第二个场景是利用网络接口协议，即我们所讲的第三方软件开发，比如供应链，供应链二级供应商为一级供应商提供软件，一级供应商将软件集成到应用系统中然后将其提供给OEM。在该软件开发计划中，我们需要了解哪一方负责那些网络安全活动或工作产品。
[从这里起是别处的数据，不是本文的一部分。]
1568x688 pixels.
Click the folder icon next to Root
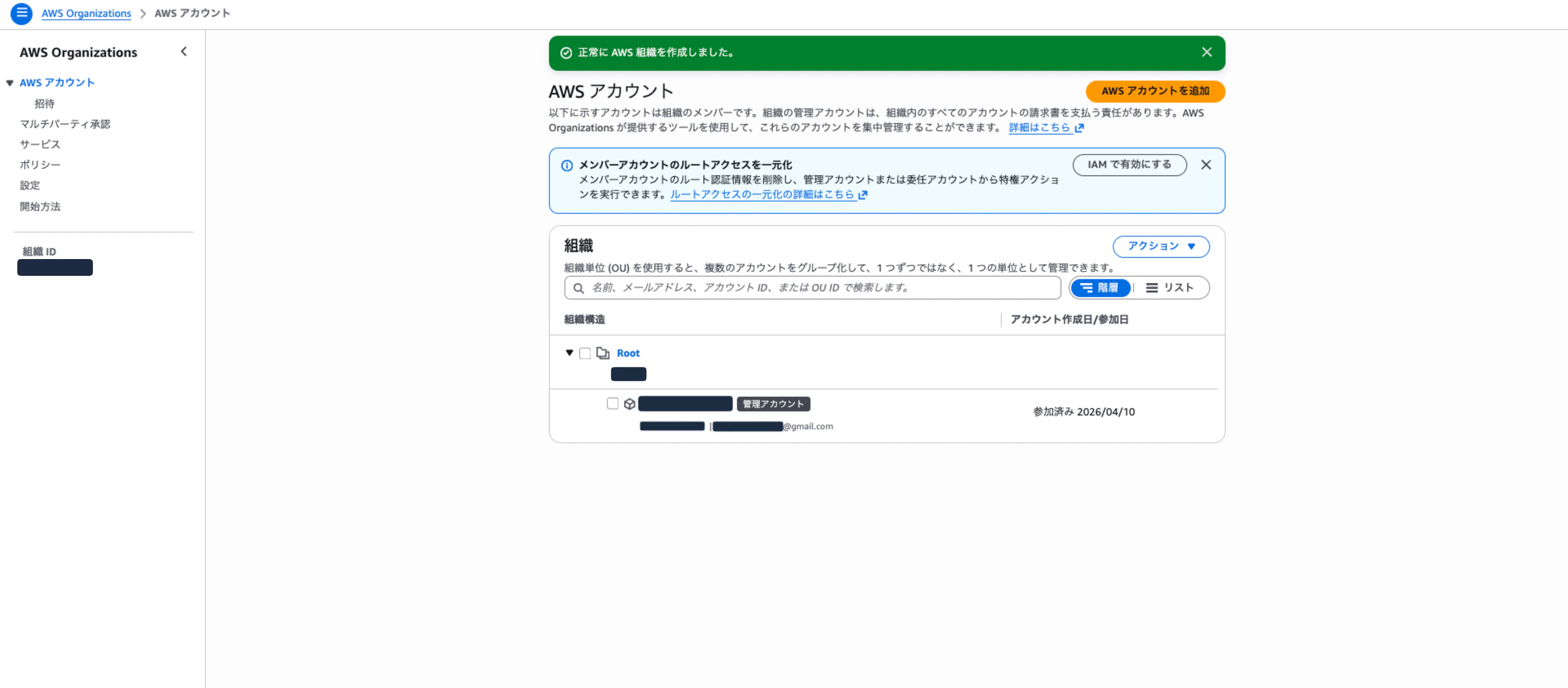pos(604,353)
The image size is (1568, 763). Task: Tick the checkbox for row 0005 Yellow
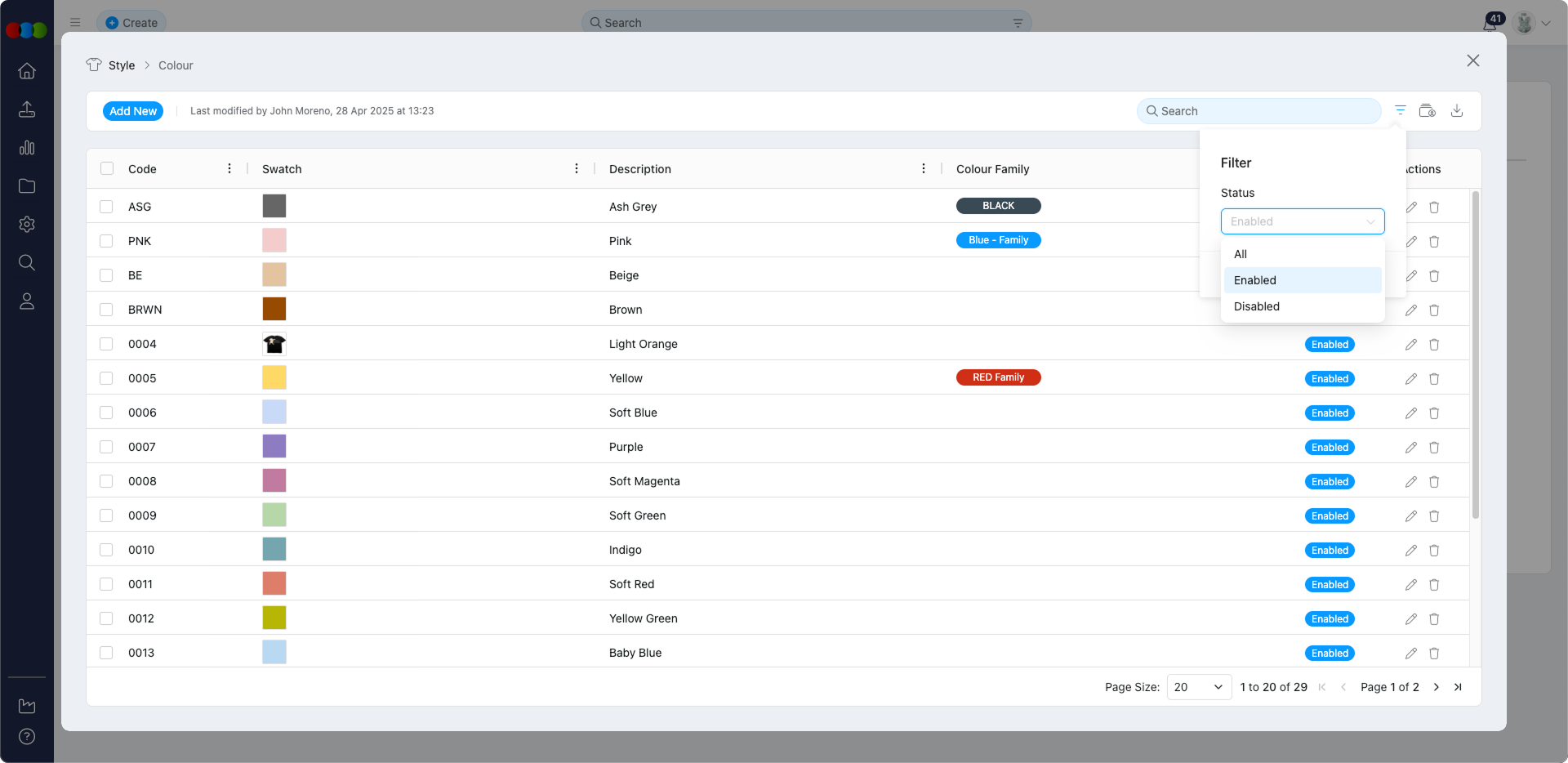tap(107, 378)
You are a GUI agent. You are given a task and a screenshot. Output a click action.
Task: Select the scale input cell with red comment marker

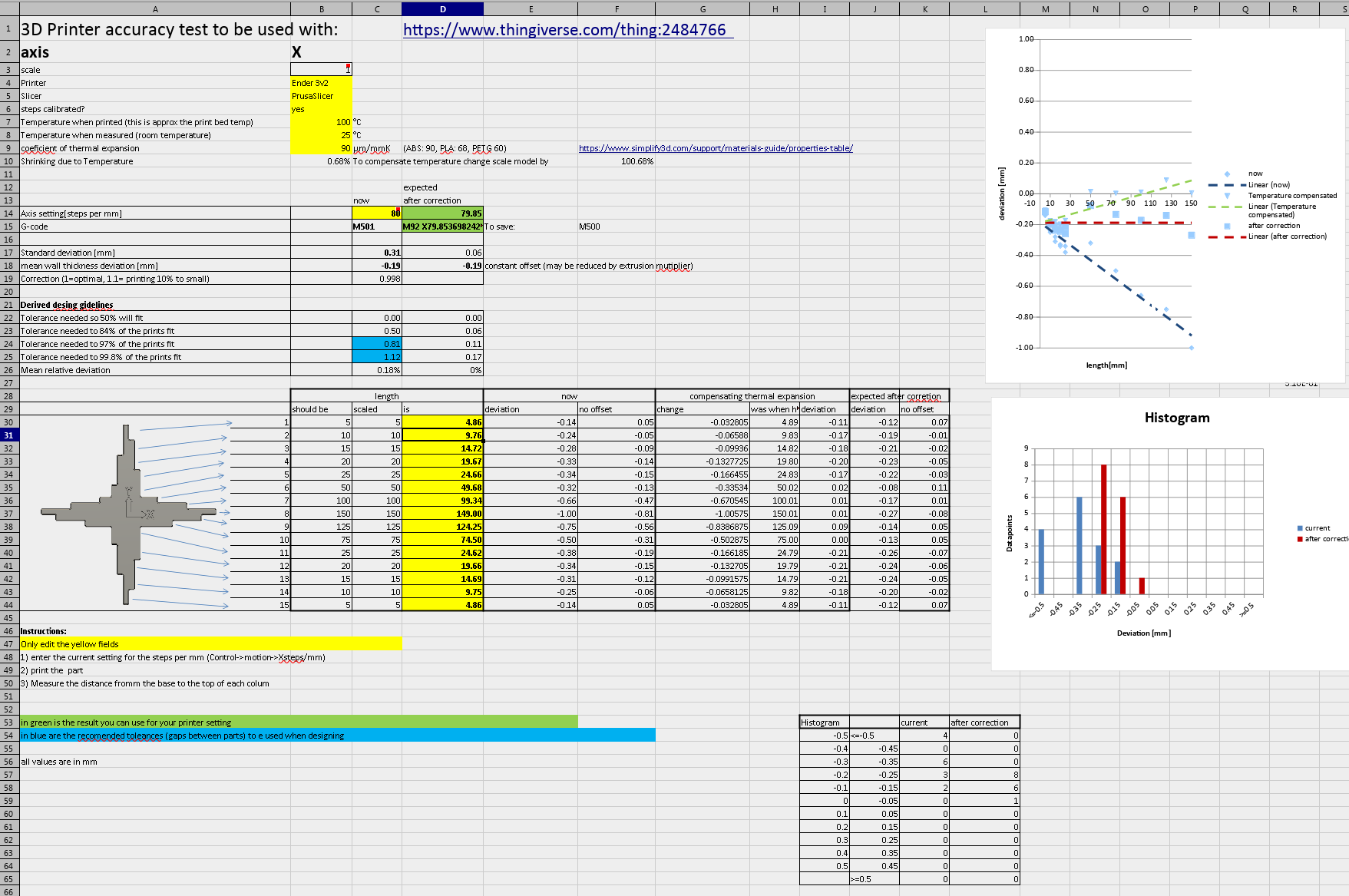[x=321, y=69]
这里有一个表格，TARA威胁分析和风险评估，这可能由二级供应商或一级供应商执行，我们需要决定哪一方负责执行该活动。是供应商吗？还是客户，执行哪种测试类型、模糊测试或者渗透测试等，所以这一页是建议业界应该采取的行动，包括调查在开发过程中涉及的与网联汽车相关的安全风险，如果您有不同的连接点，攻击面是什么，您正在开发什么样的功能，哪些业务在互联平台上运行，然后必须考虑如何采用我们讨论过的，使用DevSecOps来解决这些安全挑战。关于供应链，我们讲过如何管理SBOM和供应链，如何有第三方开发，要如何通过网络安全接口协议进行管理。

以上感谢观看，谢谢。

（注：本文根据现场速记整理，未经演讲嘉宾审阅）